Wanted terrorists carrying European passports can be waved through border checks with nothing more than a cursory visual inspection of their travel documents, sources have said.
And EU officials say they have no idea if any of the thousands of refugees currently making their way into Europe are being scanned against the watchlist.
On average, just 10-20 per cent of EU nationals travelling from outside the continent have their passports checked against a Schengen-wide database designed to catch foreign fighters returning from Syria and Iraq.
At least three of the eight known Paris terrorists are believed to have fought in Syria before returning to commit Friday’s atrocity. All those identified so far are believed to be EU citizens.

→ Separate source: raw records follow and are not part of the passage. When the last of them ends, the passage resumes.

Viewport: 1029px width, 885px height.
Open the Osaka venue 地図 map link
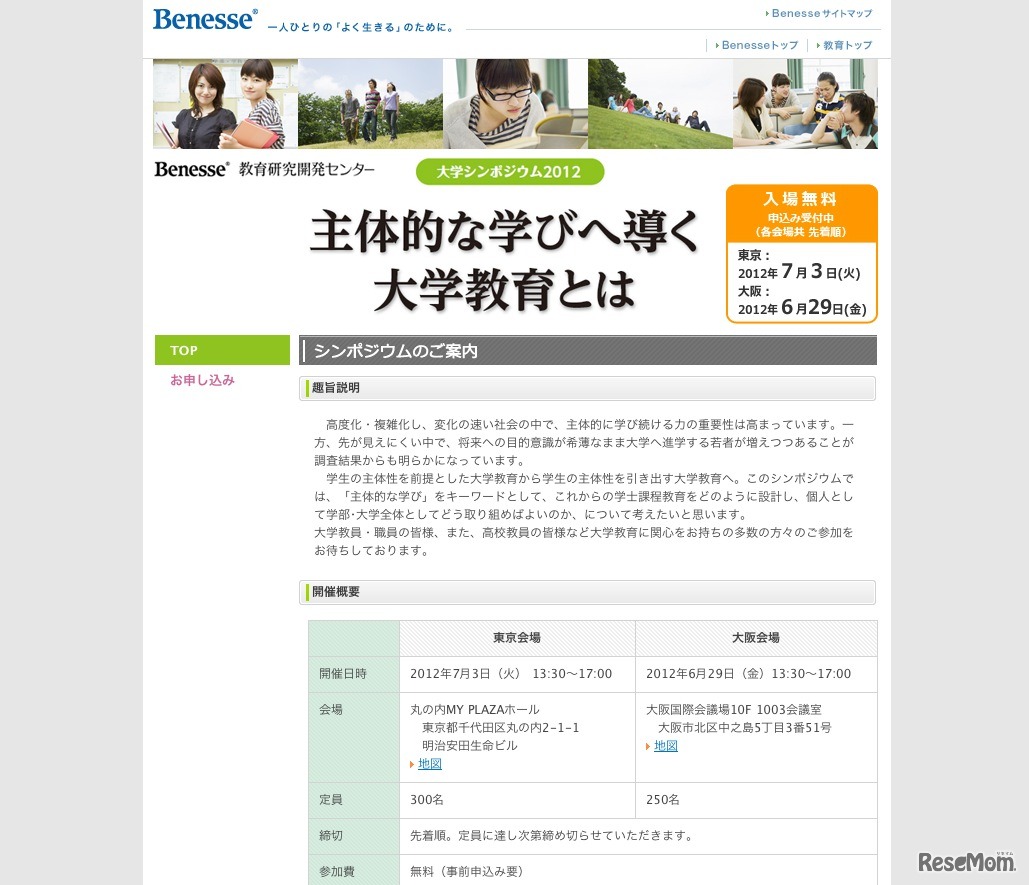pos(665,745)
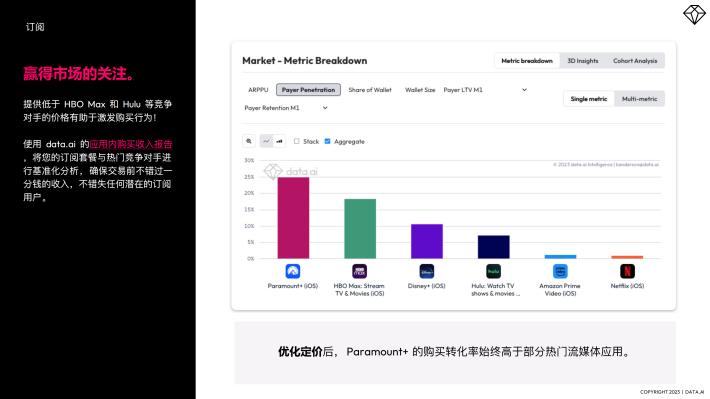Screen dimensions: 710x399
Task: Open the 应用内购买收入报告 link
Action: [x=131, y=144]
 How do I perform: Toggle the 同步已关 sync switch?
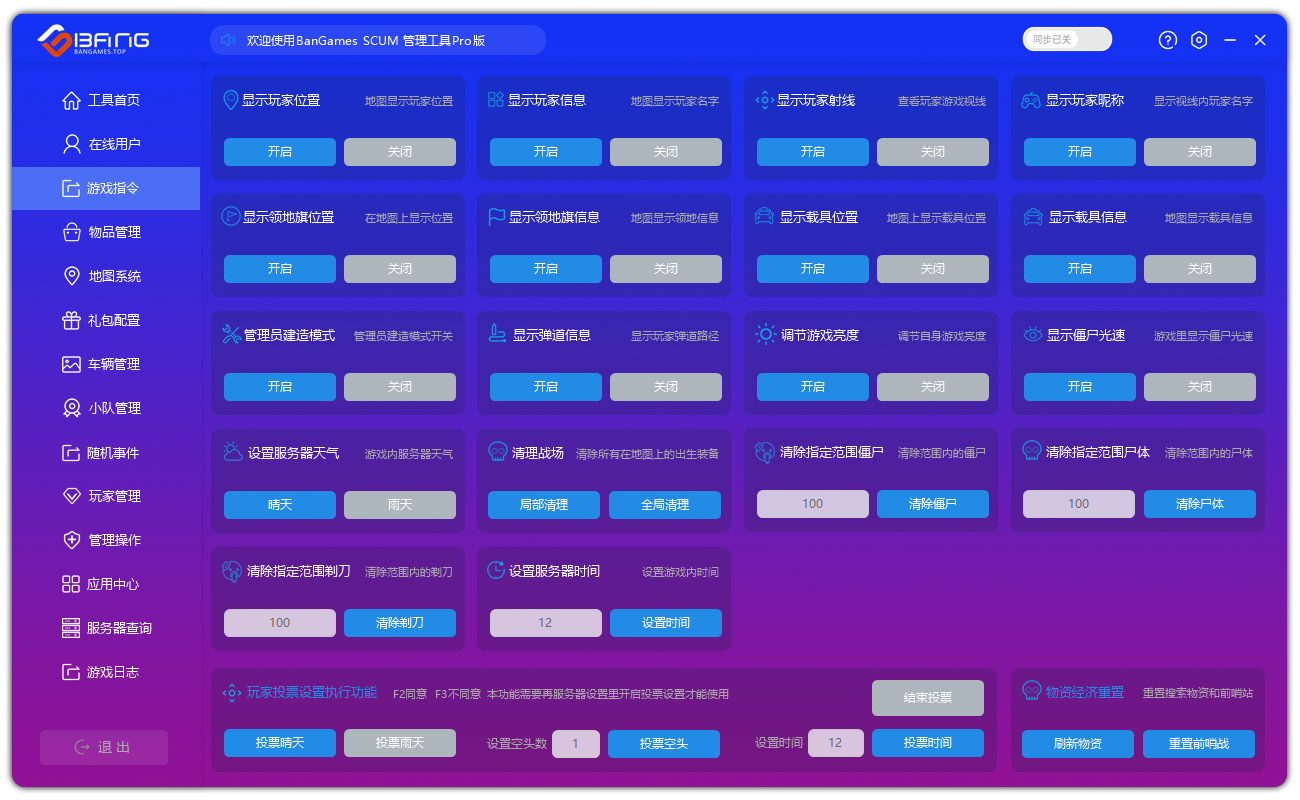[1067, 39]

Abdelhamid Abaaoud, the suspected mastermind, boasted of how he had travelled back and forth from Syria to his Belgian home several times as he plotted mass-murder. He told an Isil magazine that a border guard failed to recognise him despite being hunted by intelligence agencies and his photograph being broadcast in the news.
Samy Amimour, the Bataclan suicide bomber, was put on the watchlist after trying to travel to Yemen in 2012. But he was still able to travel to Syria a year later, triggering an international warrant for his arrest, before sneaking back to France to commit mass murder.
Ayoub el-Khazzani, the terrorist behind the botched gun attack on a Thalys high speed train this summer, was also on the SIS list but is believed to have travelled to Syria and criss-crossed Europe with impunity.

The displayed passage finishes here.